● **Requirement**
Could every line below be written out exactly as it appears?

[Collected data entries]
* * * *
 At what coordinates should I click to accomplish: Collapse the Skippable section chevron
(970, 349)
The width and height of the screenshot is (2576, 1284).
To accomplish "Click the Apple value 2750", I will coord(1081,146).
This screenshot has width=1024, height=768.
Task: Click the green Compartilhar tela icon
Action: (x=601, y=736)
* * * *
● **Output of the exercise**
 At what coordinates should I click to accomplish: Collapse the Skippable section chevron
(970, 349)
The width and height of the screenshot is (2576, 1284).
To accomplish "Click the Apple value 2750", I will coord(1081,146).
This screenshot has width=1024, height=768.
Task: Click the green Compartilhar tela icon
Action: (x=601, y=736)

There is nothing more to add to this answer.